Except at the end of the day your objectives are going to build down to a different set of metrics. They also aren't going to necessarily affect minmaxing in the way you want. Maybe slow and steady buds were never very good. Now you have to contend with the fact that even in thumper missions, the ability to quickly do damage and escape is outperforming someone trying to base their build around essentially being a turret. Where do you go from there? Rebalance all the enemies? Come up with an even MORE static and tank-focused objective solely so that faster builds suck at something? No matter what your metrics are, there will eventually be a best and worst build, just as there are always best and worst weapons in games without builds. The trick is that by adding a giant tweaking system you make build viability a far more complicated/convoluted affair, and that alone can and will sour people's perspective of the game. If the game is all about burst damage and high armor because the enemies hit too fast, frequently and hard to do anything else, then your lightly armored build is just going to give you intimate knowledge of the game's respawn process in every objective you can come up with that passes through enemy-owned territory. These things are on the extreme end of the scale, but that's where things go when you try to scale things or just make more challenging enemies. As you increase the difficulty of an encounter, the need for minmaxing increases as well
This may as well be directed
@Ronyn as well, now that I think about it.

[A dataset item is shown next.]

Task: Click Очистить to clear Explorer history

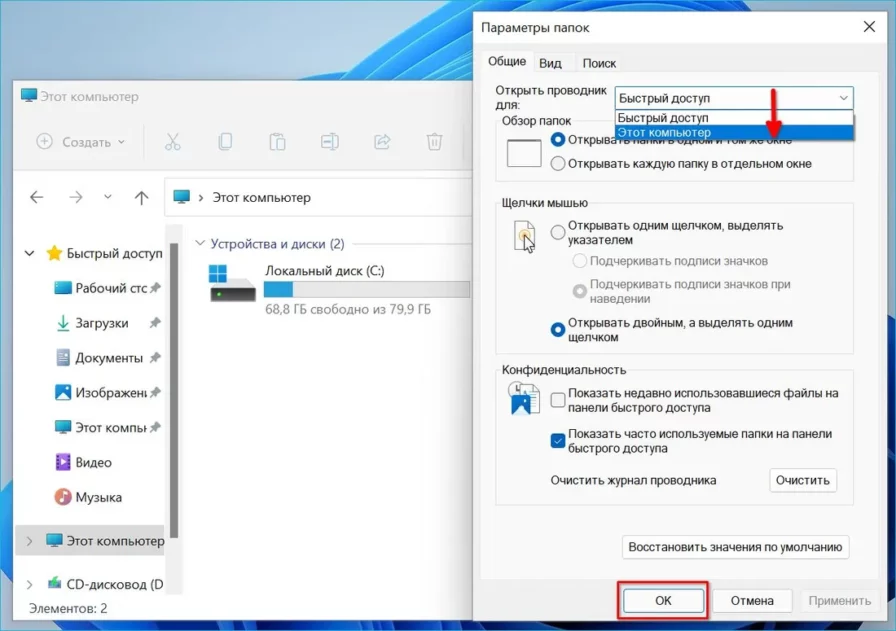Action: click(803, 480)
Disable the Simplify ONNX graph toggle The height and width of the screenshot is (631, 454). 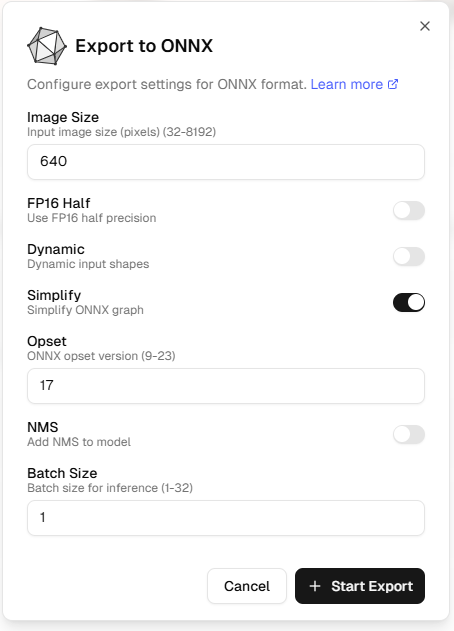click(409, 302)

If I am understanding you correctly, it sounds like you are essentially against seeing a so-called "classless" system in Ember due to your concerns that there will be too many possible combinations to balance to a good degree. You are welcome to that point of view. I won't seek to change your mind here. Playing games where you experience systems that work or don't work is a far more convincing argument than any words on a forum. Instead I will offer some thoughts to clear up a few common misconceptions on what makes the two systems different, and what makes them similar.
Role balance, in any system, will largely be based on the interactions between what the player can do and what the objective requires. The various factors (speed,resilience, damage output, crowd control) are more or less important based on those objectives. The greater variety of objective types the greater the variety of relevant class types or build directions. It's cause and effect. Whether using a class based system or a classless one, role variety is heavily dependent on objective variety.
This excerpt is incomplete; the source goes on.